▸ Task input:
<<<<

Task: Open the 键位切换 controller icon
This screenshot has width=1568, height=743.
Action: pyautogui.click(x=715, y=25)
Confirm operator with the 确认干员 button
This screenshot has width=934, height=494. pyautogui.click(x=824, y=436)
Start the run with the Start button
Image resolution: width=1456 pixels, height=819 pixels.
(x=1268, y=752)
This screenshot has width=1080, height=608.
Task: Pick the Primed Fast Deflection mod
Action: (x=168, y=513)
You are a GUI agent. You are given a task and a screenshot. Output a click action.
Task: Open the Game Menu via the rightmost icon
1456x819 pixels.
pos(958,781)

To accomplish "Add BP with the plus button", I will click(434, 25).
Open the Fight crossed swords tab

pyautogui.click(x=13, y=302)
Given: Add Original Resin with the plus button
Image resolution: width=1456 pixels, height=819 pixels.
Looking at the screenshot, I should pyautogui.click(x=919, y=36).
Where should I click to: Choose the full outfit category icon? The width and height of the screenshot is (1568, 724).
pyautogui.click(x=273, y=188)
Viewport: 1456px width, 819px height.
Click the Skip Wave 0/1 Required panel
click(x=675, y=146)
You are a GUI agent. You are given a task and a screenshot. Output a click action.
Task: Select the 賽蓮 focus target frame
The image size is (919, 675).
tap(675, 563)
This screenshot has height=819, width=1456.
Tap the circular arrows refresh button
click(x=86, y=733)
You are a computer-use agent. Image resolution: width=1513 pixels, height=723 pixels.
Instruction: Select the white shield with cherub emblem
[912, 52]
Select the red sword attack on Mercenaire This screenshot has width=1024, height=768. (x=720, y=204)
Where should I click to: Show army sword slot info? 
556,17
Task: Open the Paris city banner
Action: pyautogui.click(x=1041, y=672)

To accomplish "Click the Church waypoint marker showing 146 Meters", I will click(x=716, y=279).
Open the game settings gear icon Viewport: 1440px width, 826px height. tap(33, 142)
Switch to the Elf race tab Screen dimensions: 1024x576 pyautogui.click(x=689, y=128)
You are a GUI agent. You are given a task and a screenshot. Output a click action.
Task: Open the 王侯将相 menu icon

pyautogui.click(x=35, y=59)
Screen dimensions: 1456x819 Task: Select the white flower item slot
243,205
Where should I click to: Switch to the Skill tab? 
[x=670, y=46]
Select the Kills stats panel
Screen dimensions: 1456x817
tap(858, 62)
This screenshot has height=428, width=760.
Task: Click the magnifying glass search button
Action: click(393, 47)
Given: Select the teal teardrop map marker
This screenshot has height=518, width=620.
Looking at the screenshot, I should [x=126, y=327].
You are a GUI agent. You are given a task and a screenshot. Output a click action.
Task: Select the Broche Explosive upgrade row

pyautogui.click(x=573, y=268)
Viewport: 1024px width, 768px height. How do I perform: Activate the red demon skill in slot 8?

>>>>

▸ The exercise: Reproduce all of the rows above word for word.

▸ Task output:
Task: Open the 键位切换 controller icon
This screenshot has width=1568, height=743.
Action: pyautogui.click(x=715, y=25)
Confirm operator with the 确认干员 button
This screenshot has width=934, height=494. pyautogui.click(x=824, y=436)
Start the run with the Start button
Image resolution: width=1456 pixels, height=819 pixels.
(x=1268, y=752)
This screenshot has width=1080, height=608.
Task: Pick the Primed Fast Deflection mod
Action: (x=168, y=513)
You are a GUI agent. You are given a task and a screenshot. Output a click action.
Task: Open the Game Menu via the rightmost icon
1456x819 pixels.
pos(958,781)

To accomplish "Add BP with the plus button", I will click(434, 25).
Open the Fight crossed swords tab

pyautogui.click(x=13, y=302)
Given: Add Original Resin with the plus button
Image resolution: width=1456 pixels, height=819 pixels.
Looking at the screenshot, I should pyautogui.click(x=919, y=36).
Where should I click to: Choose the full outfit category icon? The width and height of the screenshot is (1568, 724).
pyautogui.click(x=273, y=188)
Viewport: 1456px width, 819px height.
Click the Skip Wave 0/1 Required panel
click(x=675, y=146)
You are a GUI agent. You are given a task and a screenshot. Output a click action.
Task: Select the 賽蓮 focus target frame
The image size is (919, 675).
tap(675, 563)
This screenshot has height=819, width=1456.
Tap the circular arrows refresh button
click(x=86, y=733)
You are a computer-use agent. Image resolution: width=1513 pixels, height=723 pixels.
Instruction: Select the white shield with cherub emblem
[912, 52]
Select the red sword attack on Mercenaire This screenshot has width=1024, height=768. (x=720, y=204)
Where should I click to: Show army sword slot info? 
556,17
Task: Open the Paris city banner
Action: pyautogui.click(x=1041, y=672)

To accomplish "Click the Church waypoint marker showing 146 Meters", I will click(x=716, y=279).
Open the game settings gear icon Viewport: 1440px width, 826px height. tap(33, 142)
Switch to the Elf race tab Screen dimensions: 1024x576 pyautogui.click(x=689, y=128)
You are a GUI agent. You are given a task and a screenshot. Output a click action.
Task: Open the 王侯将相 menu icon

pyautogui.click(x=35, y=59)
Screen dimensions: 1456x819 Task: Select the white flower item slot
243,205
Where should I click to: Switch to the Skill tab? 
[x=670, y=46]
Select the Kills stats panel
Screen dimensions: 1456x817
tap(858, 62)
This screenshot has height=428, width=760.
Task: Click the magnifying glass search button
Action: click(393, 47)
Given: Select the teal teardrop map marker
This screenshot has height=518, width=620.
Looking at the screenshot, I should [x=126, y=327].
You are a GUI agent. You are given a task and a screenshot. Output a click action.
Task: Select the Broche Explosive upgrade row

pyautogui.click(x=573, y=268)
Viewport: 1024px width, 768px height. How do I perform: Activate the red demon skill in slot 8?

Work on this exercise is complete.